Show HN: Amazon S3 API Support for Backblaze B2 Cloud Storage Service - y4m4b4
https://blog.minio.io/experimental-amazon-s3-api-support-for-backblaze-b2-cloud-storage-service-685e0f35a6d7
======
krullie
I've never really been able to figure out what a good strategy is for object
storage organization. Do you create a bucket per application instance? user?
organization?

Right now I'm playing with a new service and came up with this which is
probably over engineerd:

Here is an actual object key including the bucket:
7dcdb229600e4467a2714866e0d406f6/85/26c/c0271374067b5db832adb7909a7/bbda55db15266f7ce2284d8f5f66fc85e495e2b12265ef87537237ad5e2658b24c081970332417f60e5fc352ae9b8c1031398c02ecde03eb29af2d3c8eda8a4b/y18.gif

Given the file's uuid is aabbbcccccccccccccccccccccccccccccc

for original images: {{organizations_uuid as
bucket}}/aa/bbb/cccccccccccccccccccccccccccccc/{{sha512sum}}/{{originalfilename}}

And for all derivatives of it: {{organizations_uuid as
bucket}}/aa/bbb/cccccccccccccccccccccccccccccc/derived/{{this files
uuid}}_{{filename}}

My thinking was that:

\- using the organizations' uuid (which can have multiple users) as a bucket
makes backing up per organization and having on prem deployments easier.

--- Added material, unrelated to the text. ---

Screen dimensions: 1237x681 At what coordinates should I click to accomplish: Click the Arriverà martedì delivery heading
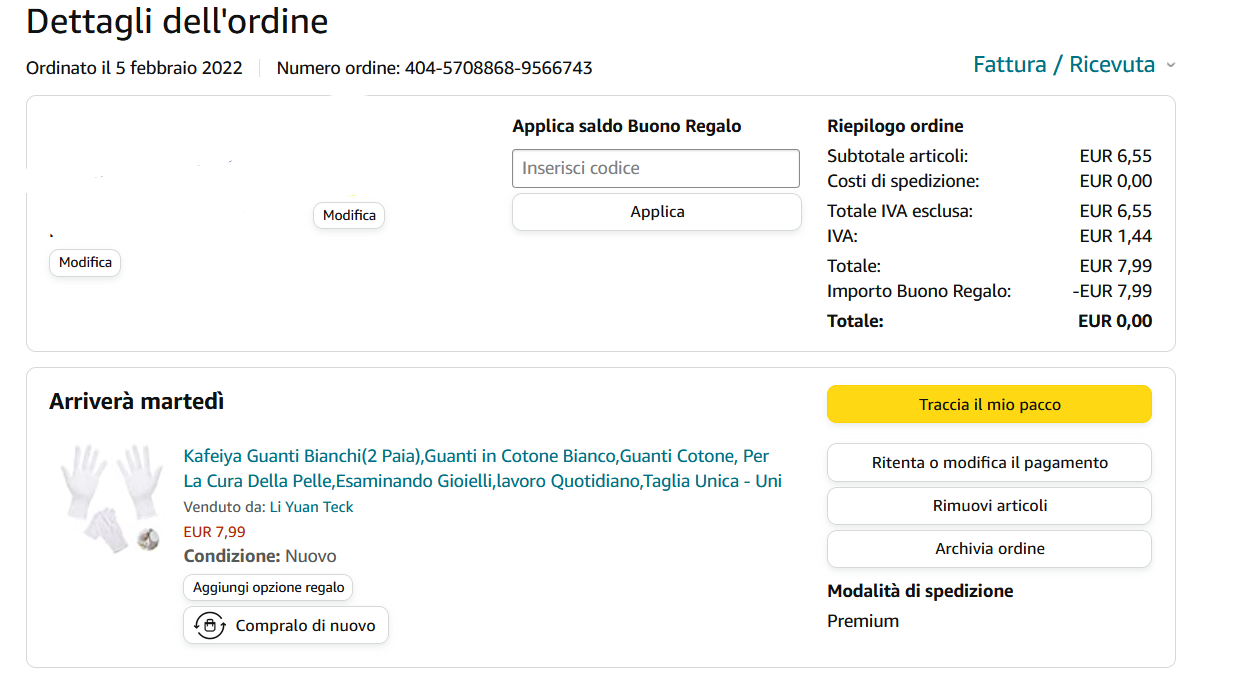[x=137, y=402]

\- Encoding the file's uuid in the object name can identify it easily and by
splitting that uuid up in 2/3/rest would help with spreading of objects.

\- Encoding the file's sha512sum in the key name would enable checking that
file's integrity even without a database.

\- putting all derived files under derived but with the original file's uuid
prefix makes the link between them clear.

I know this will result in long object names as shown above in the actual
example but it does include quite some information. What parts of this is
considered bad practice? Do you have any real world examples for other
strategies? They seem hard to come by.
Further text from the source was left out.